A Family of Epidermoid Lung Cancer Models

Abstract

A method of sustained release implantation has been developed whereby Silastic cylinders, impregnated with benzo[ a]pyrene (BP) or methylcholanthrene (MCA) each at 2% (low dose) and 10% (high dose) concentrations, were inserted into the bronchus intermedius of hamsters. High-dose BP and MCA, and low-dose MCA had first-order exponential release rates: the half-time of release was 40 days for high-dose BP, 30 days for high-dose MCA, and 165 days for low-dose MCA. Release rate of low-dose BP was a second-order function: half-time of release was 40 days.
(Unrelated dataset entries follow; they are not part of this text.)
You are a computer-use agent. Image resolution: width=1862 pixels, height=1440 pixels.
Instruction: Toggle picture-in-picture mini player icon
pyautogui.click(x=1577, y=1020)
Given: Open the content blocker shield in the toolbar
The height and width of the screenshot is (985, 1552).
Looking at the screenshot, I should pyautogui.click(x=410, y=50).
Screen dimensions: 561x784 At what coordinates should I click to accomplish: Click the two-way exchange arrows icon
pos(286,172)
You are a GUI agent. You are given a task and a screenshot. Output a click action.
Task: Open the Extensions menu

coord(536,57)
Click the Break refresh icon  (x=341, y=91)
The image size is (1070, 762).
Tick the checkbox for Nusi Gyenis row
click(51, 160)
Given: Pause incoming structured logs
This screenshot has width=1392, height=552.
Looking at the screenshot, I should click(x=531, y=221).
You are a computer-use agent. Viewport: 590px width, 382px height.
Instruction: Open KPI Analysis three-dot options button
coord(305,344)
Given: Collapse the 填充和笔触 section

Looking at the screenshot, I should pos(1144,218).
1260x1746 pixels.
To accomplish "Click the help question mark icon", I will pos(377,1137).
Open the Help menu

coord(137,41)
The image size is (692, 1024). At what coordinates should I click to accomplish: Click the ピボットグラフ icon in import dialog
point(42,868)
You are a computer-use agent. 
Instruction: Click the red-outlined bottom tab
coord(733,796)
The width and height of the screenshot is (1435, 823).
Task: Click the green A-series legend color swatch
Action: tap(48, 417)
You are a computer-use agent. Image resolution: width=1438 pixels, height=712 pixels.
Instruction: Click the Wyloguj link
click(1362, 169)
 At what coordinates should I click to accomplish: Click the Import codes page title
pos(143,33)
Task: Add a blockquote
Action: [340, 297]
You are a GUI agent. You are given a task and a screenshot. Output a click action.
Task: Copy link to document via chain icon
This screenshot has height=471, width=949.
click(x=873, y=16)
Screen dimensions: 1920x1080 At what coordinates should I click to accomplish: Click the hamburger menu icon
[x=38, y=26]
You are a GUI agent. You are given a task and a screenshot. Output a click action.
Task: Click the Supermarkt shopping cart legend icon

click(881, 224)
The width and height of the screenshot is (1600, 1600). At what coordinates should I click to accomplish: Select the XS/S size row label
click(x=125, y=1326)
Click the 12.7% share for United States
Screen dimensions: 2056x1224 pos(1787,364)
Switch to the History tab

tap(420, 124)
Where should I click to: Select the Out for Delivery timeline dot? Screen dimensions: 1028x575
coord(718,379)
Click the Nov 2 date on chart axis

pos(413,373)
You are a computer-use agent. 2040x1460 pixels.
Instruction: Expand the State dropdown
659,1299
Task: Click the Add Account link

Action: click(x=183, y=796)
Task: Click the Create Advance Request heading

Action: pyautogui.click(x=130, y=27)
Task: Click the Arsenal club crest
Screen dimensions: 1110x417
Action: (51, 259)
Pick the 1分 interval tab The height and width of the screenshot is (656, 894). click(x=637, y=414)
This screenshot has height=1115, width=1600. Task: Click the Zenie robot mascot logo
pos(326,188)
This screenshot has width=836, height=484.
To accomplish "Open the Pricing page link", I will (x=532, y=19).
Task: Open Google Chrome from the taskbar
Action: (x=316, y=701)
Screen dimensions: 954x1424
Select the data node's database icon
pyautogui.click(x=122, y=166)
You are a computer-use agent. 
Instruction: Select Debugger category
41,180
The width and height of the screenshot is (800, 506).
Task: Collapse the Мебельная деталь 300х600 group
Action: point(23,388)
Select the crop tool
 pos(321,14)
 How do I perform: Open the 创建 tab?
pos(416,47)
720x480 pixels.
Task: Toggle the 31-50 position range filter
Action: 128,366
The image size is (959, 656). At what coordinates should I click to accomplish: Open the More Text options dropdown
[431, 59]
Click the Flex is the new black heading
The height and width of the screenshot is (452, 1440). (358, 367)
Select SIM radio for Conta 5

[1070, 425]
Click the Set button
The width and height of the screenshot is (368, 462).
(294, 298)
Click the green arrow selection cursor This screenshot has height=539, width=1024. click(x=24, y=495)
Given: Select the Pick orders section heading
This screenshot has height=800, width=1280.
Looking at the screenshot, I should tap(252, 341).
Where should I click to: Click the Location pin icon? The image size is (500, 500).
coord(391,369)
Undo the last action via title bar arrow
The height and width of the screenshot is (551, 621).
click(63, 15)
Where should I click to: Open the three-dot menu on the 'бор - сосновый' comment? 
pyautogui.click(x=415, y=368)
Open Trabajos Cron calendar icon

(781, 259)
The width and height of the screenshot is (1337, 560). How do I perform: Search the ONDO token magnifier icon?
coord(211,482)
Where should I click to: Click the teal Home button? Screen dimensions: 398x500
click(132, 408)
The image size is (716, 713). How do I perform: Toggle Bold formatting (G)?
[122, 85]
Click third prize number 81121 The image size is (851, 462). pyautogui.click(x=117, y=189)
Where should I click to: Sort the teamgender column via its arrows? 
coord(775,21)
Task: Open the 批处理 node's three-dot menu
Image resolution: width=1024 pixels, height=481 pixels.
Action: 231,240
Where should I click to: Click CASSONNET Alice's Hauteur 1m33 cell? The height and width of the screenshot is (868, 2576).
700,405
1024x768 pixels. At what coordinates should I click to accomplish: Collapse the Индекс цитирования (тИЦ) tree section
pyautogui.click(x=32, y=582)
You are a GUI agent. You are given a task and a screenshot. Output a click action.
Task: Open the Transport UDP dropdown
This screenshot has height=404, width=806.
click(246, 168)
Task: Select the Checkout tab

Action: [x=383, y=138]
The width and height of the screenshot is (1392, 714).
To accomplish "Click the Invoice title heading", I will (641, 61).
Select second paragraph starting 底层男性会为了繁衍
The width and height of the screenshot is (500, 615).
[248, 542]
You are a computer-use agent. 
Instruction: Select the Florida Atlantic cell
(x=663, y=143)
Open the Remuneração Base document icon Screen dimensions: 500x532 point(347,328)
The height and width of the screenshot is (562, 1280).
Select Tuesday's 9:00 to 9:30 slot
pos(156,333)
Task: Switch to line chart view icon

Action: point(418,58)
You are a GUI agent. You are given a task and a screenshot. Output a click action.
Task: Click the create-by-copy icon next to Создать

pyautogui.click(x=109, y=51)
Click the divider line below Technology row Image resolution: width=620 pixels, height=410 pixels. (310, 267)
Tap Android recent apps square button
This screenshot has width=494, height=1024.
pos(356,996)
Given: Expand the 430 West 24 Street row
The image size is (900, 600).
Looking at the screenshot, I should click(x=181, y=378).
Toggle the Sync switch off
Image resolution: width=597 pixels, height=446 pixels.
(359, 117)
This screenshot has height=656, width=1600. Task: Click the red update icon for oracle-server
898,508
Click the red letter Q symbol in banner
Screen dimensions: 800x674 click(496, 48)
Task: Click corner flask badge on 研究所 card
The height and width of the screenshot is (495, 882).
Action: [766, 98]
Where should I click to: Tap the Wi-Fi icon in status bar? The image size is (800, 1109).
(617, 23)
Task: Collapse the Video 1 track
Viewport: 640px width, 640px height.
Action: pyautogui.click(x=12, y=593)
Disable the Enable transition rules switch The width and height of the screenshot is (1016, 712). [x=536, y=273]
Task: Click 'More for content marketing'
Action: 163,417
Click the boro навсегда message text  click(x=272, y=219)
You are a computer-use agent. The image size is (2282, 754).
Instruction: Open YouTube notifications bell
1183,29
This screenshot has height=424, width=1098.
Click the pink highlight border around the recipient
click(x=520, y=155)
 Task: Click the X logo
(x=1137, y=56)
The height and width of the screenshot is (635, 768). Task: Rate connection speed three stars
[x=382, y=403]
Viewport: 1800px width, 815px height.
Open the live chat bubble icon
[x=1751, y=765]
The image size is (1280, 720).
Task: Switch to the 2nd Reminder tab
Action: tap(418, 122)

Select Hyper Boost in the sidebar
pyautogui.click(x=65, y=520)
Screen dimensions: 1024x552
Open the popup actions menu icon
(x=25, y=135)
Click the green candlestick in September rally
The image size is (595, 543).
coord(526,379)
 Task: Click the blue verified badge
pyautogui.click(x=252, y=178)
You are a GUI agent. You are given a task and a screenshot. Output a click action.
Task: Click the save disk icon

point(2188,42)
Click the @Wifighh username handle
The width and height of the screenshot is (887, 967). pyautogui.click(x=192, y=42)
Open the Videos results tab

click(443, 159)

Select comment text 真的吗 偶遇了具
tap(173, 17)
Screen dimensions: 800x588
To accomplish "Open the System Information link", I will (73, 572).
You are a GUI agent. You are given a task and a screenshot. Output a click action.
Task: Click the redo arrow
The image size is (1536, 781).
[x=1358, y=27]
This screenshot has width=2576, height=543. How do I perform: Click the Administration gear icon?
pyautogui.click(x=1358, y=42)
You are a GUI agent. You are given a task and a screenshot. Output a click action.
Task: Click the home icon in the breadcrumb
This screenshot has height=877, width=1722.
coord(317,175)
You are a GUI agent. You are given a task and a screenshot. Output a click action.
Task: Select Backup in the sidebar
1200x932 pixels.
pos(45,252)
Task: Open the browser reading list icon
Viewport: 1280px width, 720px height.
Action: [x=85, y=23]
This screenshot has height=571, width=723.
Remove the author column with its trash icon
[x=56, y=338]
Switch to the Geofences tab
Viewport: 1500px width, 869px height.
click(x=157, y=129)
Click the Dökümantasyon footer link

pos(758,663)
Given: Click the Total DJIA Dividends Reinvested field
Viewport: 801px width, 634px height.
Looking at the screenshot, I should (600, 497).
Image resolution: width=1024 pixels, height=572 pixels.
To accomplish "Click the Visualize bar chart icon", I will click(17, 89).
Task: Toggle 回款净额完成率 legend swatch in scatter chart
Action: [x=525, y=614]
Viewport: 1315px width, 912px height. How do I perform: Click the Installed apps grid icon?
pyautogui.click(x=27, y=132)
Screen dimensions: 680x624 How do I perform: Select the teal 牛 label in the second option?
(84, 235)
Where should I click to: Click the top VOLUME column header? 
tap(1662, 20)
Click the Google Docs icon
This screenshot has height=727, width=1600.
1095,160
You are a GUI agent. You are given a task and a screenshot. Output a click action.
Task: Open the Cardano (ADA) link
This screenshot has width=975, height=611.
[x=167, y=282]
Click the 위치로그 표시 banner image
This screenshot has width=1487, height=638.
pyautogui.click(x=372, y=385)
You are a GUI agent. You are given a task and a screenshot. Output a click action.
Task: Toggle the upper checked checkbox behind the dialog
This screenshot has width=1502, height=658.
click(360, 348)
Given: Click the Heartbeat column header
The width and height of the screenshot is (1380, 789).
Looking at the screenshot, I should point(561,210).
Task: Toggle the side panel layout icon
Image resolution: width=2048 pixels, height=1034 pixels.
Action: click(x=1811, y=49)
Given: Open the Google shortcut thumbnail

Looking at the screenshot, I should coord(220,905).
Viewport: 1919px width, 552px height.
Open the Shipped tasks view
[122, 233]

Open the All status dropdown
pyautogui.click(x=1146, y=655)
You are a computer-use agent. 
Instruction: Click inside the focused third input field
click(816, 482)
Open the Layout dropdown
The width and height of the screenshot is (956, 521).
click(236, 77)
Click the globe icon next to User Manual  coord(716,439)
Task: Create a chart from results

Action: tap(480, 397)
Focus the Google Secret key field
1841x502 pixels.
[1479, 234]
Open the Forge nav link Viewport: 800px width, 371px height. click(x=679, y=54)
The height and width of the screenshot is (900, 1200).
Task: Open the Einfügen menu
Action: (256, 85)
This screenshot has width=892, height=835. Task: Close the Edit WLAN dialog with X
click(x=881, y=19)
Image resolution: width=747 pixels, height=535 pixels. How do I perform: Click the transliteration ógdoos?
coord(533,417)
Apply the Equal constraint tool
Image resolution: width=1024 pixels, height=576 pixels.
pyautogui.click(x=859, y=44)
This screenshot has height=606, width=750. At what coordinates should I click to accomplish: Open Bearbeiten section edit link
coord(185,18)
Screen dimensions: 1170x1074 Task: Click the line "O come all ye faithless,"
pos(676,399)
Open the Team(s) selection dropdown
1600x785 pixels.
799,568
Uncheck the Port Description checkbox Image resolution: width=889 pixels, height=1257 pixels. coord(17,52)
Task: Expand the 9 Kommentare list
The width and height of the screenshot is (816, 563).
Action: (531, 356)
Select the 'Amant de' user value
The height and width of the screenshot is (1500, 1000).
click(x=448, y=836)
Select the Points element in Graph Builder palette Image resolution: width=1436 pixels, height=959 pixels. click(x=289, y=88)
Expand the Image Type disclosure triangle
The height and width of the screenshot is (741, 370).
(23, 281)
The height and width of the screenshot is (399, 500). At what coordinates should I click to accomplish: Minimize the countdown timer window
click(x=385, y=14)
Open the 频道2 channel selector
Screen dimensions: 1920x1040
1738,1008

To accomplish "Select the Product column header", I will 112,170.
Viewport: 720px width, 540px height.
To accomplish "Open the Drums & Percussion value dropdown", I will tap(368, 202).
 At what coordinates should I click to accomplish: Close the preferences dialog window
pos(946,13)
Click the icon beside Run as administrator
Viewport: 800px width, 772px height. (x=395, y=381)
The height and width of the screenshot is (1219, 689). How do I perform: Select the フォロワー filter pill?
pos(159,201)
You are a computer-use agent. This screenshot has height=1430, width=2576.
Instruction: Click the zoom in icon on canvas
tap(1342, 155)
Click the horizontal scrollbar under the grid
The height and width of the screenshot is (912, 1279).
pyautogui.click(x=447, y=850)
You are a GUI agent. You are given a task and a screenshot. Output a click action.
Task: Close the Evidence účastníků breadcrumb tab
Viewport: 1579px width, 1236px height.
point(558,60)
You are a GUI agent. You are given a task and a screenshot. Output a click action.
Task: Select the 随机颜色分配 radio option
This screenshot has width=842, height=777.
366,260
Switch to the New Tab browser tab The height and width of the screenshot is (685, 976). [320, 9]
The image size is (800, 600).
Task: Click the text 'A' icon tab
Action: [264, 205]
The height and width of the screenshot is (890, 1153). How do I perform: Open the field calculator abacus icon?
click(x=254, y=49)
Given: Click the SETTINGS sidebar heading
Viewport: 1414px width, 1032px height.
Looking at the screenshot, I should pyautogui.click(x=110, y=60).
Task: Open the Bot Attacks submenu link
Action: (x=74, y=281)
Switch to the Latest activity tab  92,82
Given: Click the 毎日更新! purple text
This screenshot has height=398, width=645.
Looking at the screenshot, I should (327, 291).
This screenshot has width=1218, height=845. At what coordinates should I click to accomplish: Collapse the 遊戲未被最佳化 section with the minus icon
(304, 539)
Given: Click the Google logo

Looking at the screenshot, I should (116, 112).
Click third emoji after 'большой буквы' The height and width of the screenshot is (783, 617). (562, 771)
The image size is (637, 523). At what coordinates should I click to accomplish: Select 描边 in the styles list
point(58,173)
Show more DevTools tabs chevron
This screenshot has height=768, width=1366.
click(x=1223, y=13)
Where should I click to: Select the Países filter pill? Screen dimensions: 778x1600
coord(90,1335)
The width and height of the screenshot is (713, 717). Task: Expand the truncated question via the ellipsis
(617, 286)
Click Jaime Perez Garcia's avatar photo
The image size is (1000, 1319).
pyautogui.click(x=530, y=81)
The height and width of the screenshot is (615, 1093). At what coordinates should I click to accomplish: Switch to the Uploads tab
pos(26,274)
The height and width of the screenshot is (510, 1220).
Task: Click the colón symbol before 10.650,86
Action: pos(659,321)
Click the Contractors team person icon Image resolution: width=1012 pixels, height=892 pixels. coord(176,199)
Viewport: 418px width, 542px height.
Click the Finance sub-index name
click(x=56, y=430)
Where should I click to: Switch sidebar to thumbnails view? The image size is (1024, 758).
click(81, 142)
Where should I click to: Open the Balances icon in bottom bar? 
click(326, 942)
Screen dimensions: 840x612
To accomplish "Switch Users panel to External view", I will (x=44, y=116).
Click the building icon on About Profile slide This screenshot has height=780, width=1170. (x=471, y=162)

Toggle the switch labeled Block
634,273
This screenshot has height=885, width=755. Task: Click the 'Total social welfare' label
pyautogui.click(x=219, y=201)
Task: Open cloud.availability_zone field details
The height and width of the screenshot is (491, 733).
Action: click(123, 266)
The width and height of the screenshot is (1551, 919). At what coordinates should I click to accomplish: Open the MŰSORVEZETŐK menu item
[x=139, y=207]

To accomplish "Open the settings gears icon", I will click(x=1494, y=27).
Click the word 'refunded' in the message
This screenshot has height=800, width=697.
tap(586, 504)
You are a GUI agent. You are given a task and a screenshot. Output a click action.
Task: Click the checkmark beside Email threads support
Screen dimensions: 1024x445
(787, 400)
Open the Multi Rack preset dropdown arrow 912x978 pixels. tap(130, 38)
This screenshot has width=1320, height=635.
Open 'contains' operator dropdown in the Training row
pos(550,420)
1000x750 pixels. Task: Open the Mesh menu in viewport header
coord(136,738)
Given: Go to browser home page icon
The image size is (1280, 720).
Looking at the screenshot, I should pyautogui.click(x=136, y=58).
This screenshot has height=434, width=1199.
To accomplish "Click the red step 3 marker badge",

Atypical squamous metaplasia was noted by 4 weeks in more than 65% of hamsters after insertion of each high-dose carcinogen but in less than 30% with the low-dose carcinogens. Carcinoma in situ was noted approximately 8 weeks after high-dose BP and 19 weeks after low-dose BP. At about 15 to 17 weeks after a high-dose carcinogen, 64% of animals had invasive epidermoid cancer, whereas after a low-dose carcinogen, only 21% did. After 25 weeks of exposure to a high-dose carcinogen, more than 85% of hamsters had invasive epidermoid cancer; up to 52 weeks were required for invasive epidermoid cancer to develop in 30% after a low-dose carcinogen. Measured by image analysis, nuclear deoxyribonucleic acid content of cells with severe atypical squamous metaplasia was greater than tetraploid (mean ± standard deviation [SD], 3.77 ± 1.4), whereas cells with invasive epidermoid cancer were suprahexaploid (mean ± SD, 6.48 ± 3.6). These differences are significant ( p < 0.05). We conclude that the developmental continuum of epidermoid lung cancer can now be reproduced in controlled, predictable fashion in hamsters.